А теперь - задание. Попробуйте "включить воображение" и увидеть картинку во всех подробностях. Для этого нужно определить "точку зрения" в самом прямом смысле слова, то есть занять ту или иную позицию наблюдателя.
Откуда смотрит наблюдатель? Издалека? Находится рядом со львом? Можно ли доказать, кто прав, если вдруг мнения разойдутся? А может быть, "наблюдателем" здесь является сам лев, и вся ситуация дана "его глазами", через его восприятие? Как это доказать?
Ответ
Попробуем читать медленно, каждый раз спрашивая себя: кто и откуда может это наблюдать? кто может это чувствовать? Ноздри пыльные - можно увидеть только очень близко, причем находясь не сверху, а сбоку от льва. Песок воспринимается как сыпучий - тоже с близкого расстояния. Обозначим эту позицию № 1. А вот картинку Голодный лев следит оленя бег... можно увидеть откуда угодно - хоть с вершины бархана, хоть с самолета.
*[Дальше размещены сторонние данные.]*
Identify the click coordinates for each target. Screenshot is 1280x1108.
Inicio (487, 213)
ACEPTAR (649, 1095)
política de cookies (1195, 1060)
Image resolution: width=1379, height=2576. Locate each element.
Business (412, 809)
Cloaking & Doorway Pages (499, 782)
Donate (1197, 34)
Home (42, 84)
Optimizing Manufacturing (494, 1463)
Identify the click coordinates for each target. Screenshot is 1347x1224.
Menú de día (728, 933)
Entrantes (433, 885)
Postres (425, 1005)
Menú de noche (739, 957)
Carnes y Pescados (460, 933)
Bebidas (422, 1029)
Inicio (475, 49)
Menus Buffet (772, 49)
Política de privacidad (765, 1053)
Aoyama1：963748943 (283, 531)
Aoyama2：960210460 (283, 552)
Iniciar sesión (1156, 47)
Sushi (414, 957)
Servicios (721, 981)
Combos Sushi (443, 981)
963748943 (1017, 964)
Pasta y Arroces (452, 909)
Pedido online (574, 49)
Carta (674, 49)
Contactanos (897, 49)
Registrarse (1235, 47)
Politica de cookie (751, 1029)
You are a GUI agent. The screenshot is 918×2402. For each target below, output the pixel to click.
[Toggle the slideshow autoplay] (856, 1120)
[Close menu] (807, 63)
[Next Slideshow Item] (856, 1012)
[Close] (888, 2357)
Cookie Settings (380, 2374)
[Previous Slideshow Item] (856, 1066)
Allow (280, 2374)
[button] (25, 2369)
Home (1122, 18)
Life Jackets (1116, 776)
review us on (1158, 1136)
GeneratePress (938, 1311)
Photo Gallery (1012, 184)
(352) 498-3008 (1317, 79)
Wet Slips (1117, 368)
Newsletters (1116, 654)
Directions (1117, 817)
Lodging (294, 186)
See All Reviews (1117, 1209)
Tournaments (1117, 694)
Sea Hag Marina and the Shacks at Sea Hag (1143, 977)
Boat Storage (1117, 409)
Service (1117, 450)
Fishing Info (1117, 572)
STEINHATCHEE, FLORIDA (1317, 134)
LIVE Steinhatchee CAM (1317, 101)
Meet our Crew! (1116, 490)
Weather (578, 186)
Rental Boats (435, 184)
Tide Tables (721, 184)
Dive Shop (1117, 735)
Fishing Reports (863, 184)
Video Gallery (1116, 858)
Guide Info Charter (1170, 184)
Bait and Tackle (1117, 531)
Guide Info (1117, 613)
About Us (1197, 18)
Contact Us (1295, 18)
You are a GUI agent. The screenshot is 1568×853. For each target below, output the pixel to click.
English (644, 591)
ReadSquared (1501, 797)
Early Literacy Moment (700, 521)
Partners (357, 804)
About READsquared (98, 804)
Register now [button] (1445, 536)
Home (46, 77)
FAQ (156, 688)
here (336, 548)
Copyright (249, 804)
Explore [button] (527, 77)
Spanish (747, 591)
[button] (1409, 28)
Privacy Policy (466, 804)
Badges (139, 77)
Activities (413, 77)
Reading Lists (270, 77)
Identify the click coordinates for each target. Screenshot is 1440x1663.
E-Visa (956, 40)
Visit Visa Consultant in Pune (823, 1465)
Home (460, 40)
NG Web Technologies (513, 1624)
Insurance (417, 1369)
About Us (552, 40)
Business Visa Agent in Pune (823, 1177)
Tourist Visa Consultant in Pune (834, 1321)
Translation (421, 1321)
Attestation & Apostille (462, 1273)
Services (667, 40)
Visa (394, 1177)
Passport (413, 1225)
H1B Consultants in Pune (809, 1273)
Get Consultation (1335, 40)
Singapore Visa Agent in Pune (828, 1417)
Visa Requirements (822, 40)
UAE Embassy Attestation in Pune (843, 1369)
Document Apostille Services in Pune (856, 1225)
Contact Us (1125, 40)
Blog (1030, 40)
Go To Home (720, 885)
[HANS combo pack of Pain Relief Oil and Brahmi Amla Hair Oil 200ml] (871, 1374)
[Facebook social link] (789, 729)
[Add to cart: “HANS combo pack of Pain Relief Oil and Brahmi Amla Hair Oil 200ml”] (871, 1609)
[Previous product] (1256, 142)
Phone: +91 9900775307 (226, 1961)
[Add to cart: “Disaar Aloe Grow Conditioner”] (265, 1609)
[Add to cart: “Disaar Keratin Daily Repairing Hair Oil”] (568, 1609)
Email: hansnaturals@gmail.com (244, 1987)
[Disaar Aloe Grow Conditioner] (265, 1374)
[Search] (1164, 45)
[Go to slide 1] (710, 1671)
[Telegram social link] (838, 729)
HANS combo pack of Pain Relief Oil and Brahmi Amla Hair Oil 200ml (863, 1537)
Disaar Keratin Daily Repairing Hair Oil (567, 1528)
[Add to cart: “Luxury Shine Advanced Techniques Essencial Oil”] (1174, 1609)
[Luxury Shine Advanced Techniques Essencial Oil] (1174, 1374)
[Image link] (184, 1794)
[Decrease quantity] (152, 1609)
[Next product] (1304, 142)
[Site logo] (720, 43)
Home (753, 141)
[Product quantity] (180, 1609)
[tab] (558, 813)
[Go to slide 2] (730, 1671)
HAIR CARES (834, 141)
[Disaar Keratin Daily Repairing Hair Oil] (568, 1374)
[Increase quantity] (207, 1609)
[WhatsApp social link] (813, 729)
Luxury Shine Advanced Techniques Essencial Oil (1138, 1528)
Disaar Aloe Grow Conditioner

Это уже совершенно иная позиция наблюдателя, № 2.
Дальше появляется слово пахучий. Кто может так воспринимать след оленя? Конечно, не человек, а только сам лев. И это будет уже "точка зрения" № 3.
В двух строчках пушкинского текста никак не объяснен переход от одной "позиции наблюдателя" к другой, они не согласованы между собой, и читатель должен уметь "прыгать", по-разному смотря на один и тот же предмет. И это не недостаток стихов, а общий закон искусства. В кино прием перехода от "общего плана" и "крупному" распространен очень широко. А в литературе первым его применил именно А.С. Пушкин: до него "количество возможных в литературе точек зрения было невелико, они были читателю заданы", и смешение точек зрения было запрещено законами поэтики. Пушкин сначала в "Руслане и Людмиле", а потом в "Евгении Онегине" создал новую художественную систему, построенную на "игре точек зрения".
...Вот как далеко мы ушли от голодного льва. Этот пример приводит Ю.М. Лотман в своем спецкурсе "Роман в стихах Пушкина "Евгений Онегин", в главе "Проблема "точки зрения" в романе".